The O/BEC chamber, three stories deep, had been a NASA-style clean room. Nothing (apart from the O/BECs) should have lived there. But it seemed to Ray, in this dim light, that the chamber had been overrun with something — if not life, at least something self-reproducing, a transparent growth that had partially filled the O/BEC enclosure and was rising up the walls like frost on a winter window. The bottom of the chamber, thirty feet down, was immersed in a gelatinous crystalline fluid that glinted and moved like sea foam on a beach.

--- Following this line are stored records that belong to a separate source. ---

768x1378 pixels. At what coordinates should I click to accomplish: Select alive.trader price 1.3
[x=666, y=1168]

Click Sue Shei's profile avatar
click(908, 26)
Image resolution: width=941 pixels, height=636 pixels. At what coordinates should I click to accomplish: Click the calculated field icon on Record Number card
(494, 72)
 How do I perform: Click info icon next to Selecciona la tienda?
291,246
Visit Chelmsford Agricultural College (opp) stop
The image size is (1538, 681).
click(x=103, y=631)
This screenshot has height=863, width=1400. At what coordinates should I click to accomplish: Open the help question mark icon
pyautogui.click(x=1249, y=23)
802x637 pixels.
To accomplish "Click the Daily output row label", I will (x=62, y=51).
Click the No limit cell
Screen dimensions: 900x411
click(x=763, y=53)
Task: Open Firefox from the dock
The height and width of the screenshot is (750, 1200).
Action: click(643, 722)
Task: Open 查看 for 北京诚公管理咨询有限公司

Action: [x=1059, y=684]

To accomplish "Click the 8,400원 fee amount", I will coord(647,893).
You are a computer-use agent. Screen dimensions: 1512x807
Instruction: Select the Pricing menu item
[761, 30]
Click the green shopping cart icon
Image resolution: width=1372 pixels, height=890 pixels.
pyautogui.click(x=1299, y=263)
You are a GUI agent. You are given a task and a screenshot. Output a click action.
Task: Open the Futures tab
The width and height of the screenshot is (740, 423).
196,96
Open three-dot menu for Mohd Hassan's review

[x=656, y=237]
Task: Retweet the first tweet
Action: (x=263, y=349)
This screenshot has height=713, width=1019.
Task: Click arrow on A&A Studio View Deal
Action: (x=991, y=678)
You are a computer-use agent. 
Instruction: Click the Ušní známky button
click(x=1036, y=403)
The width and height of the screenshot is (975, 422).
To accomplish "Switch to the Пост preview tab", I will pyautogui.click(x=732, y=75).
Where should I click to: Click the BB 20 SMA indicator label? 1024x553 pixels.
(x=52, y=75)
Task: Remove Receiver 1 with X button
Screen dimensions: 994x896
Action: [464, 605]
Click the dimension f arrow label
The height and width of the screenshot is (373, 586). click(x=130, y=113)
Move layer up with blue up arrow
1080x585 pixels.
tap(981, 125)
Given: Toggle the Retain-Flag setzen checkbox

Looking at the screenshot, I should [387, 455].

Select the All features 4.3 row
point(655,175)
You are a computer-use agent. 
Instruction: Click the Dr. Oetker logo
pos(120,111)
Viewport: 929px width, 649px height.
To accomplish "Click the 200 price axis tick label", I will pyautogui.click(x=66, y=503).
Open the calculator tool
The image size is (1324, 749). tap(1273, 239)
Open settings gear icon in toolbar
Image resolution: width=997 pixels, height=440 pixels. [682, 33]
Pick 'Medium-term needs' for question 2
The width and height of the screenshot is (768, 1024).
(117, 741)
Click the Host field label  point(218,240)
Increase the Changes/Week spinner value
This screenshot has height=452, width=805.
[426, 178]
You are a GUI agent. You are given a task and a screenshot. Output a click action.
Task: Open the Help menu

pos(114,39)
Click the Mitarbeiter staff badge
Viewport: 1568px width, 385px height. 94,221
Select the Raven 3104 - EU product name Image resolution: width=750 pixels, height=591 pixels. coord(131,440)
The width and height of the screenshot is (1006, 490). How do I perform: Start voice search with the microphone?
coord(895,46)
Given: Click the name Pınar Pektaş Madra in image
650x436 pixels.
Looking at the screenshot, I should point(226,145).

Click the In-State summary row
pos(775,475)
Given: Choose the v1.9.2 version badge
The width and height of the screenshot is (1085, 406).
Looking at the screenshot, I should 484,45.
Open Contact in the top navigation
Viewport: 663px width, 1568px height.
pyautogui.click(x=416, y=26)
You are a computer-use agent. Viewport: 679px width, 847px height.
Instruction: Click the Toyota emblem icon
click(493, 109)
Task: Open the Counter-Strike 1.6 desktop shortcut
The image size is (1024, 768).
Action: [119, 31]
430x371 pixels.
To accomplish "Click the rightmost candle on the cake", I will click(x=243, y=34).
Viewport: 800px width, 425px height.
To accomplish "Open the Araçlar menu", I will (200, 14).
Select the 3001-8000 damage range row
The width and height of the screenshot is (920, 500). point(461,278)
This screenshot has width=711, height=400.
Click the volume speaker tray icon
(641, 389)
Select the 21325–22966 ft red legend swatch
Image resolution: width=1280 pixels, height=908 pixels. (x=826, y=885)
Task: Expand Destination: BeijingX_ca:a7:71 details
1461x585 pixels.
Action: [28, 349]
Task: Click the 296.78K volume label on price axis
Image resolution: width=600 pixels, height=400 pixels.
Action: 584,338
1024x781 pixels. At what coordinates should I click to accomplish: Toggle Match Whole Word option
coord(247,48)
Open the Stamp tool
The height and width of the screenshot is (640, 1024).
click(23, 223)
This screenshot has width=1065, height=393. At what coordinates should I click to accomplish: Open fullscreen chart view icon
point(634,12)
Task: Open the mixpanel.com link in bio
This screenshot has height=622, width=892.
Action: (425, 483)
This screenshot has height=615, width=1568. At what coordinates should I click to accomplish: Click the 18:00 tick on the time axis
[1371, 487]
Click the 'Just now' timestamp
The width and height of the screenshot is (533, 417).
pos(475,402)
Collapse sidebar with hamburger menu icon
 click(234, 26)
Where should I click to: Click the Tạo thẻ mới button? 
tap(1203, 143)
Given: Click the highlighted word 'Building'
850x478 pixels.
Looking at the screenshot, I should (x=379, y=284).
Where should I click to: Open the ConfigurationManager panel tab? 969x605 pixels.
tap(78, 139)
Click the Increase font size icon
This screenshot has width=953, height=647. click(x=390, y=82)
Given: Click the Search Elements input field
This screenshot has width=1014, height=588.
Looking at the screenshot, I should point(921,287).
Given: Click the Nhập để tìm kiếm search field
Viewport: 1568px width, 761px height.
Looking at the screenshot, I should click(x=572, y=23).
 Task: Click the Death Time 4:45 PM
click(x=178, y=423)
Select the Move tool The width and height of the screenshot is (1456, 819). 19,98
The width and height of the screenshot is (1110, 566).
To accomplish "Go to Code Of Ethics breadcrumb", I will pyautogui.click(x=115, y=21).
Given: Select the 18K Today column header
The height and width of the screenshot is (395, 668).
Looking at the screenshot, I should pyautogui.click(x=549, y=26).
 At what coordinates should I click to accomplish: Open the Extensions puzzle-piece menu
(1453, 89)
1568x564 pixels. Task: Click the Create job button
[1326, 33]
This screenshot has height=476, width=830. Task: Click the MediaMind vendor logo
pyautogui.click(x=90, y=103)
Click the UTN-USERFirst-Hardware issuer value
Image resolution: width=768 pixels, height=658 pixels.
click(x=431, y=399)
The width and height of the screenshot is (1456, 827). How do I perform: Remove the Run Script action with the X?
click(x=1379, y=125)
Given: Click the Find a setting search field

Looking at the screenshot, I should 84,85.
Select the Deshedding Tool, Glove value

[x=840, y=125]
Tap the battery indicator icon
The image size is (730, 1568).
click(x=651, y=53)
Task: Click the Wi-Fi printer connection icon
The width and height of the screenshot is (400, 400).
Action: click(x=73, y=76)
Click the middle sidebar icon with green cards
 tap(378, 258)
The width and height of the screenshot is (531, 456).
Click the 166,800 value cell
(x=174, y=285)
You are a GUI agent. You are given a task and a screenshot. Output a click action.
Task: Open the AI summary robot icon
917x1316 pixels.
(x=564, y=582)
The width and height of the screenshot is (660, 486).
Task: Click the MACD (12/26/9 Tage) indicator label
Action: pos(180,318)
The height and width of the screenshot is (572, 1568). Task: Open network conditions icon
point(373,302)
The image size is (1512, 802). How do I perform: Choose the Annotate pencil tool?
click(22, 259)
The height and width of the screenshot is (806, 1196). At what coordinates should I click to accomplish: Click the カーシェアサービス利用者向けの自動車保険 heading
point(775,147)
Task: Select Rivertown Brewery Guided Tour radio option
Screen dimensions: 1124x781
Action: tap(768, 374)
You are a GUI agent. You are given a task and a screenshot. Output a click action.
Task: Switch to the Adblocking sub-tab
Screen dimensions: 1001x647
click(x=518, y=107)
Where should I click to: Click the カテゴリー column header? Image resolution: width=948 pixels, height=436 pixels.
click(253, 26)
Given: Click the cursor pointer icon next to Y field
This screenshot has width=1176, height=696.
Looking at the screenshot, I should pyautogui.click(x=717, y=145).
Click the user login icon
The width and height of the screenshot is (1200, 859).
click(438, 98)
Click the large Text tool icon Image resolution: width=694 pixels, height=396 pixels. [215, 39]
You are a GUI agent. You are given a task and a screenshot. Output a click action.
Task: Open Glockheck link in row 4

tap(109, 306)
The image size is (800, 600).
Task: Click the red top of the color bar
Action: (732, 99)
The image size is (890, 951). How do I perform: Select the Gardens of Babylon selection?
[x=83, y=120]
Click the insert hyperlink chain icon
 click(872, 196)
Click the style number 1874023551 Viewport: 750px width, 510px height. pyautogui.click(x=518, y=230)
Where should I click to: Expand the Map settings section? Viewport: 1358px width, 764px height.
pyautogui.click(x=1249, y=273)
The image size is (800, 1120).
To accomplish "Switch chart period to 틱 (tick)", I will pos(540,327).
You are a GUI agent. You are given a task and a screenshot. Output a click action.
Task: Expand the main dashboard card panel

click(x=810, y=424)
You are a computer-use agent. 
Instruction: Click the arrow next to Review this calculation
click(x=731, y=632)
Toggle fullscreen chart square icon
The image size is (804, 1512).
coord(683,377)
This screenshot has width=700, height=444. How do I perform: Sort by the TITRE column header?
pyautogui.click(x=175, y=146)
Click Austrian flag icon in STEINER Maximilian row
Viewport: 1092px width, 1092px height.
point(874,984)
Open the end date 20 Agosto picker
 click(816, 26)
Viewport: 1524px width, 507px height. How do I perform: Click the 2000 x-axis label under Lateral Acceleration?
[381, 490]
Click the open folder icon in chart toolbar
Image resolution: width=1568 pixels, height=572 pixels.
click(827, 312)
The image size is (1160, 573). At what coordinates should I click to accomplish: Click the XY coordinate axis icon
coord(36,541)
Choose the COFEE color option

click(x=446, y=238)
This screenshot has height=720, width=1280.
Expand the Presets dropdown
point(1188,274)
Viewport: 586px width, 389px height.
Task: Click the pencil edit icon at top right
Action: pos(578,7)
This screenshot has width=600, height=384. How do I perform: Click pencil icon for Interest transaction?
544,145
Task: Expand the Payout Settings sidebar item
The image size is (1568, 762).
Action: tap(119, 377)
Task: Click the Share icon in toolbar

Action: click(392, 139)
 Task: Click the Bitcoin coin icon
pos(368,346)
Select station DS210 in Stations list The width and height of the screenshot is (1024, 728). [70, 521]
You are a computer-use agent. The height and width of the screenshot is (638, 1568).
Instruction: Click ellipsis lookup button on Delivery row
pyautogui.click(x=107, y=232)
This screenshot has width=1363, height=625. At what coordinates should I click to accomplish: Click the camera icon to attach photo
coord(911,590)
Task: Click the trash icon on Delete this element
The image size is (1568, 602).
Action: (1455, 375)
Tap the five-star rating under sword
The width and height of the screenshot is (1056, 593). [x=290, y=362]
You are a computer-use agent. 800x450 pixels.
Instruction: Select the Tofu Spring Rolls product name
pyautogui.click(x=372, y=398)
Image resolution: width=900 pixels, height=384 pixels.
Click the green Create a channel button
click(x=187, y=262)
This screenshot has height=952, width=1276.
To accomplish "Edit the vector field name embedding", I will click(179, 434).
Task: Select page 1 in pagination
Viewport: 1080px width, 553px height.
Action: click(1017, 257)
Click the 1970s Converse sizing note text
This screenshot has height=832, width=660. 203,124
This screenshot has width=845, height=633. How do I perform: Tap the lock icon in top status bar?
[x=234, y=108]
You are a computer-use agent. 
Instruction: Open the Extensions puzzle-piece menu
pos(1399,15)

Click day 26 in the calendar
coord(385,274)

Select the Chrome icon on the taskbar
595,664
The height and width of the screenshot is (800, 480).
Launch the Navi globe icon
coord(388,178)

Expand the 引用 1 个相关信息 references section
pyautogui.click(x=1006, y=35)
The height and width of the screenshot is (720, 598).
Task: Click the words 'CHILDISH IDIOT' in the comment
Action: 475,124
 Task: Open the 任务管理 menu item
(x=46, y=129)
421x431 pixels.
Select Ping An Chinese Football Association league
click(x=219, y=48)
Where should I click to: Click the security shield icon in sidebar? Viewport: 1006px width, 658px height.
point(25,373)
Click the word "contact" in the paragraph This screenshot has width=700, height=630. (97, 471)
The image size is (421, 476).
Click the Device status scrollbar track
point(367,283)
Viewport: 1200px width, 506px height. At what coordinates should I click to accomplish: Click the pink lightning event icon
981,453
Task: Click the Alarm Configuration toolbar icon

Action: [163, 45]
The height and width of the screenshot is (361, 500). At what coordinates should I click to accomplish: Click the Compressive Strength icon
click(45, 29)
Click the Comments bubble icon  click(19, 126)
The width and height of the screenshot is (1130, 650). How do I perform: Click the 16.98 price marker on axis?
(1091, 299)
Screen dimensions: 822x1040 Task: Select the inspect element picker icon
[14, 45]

“It’s so the O/BECs can sustain themselves without exterior power,” Tess said. “The roots go down way underground. Tapping heat.”

How deep did you have to go to “tap heat” from a snowbound prairie? A thousand feet, two thousand? All the way to molten magma? No wonder the earth had trembled.

And how did Tess know this?

Clearly Tess had developed some kind of empathy for the O/BECs. A contagious madness, Ray thought. Tess had always been unstable. Perhaps the O/BECs were exploiting that weakness.

And there was nothing he could do about it. The platens were beyond his reach and his daughter had been hopelessly compromised. The knowledge struck him with the force of a physical blow. He backed against the wall and slid to a sitting position on the floor, the knife in his limp right hand.

Tess knelt and looked into his eyes.

“You’re tired,” she said.

It was true. He had never felt so tired.

“You know,” Tess said, “it wasn’t her fault. Or yours.”

What wasn’t whose fault? Ray gave his daughter a despairing look.

“When you got out of the car,” she said. “That you lived. You were just a child.”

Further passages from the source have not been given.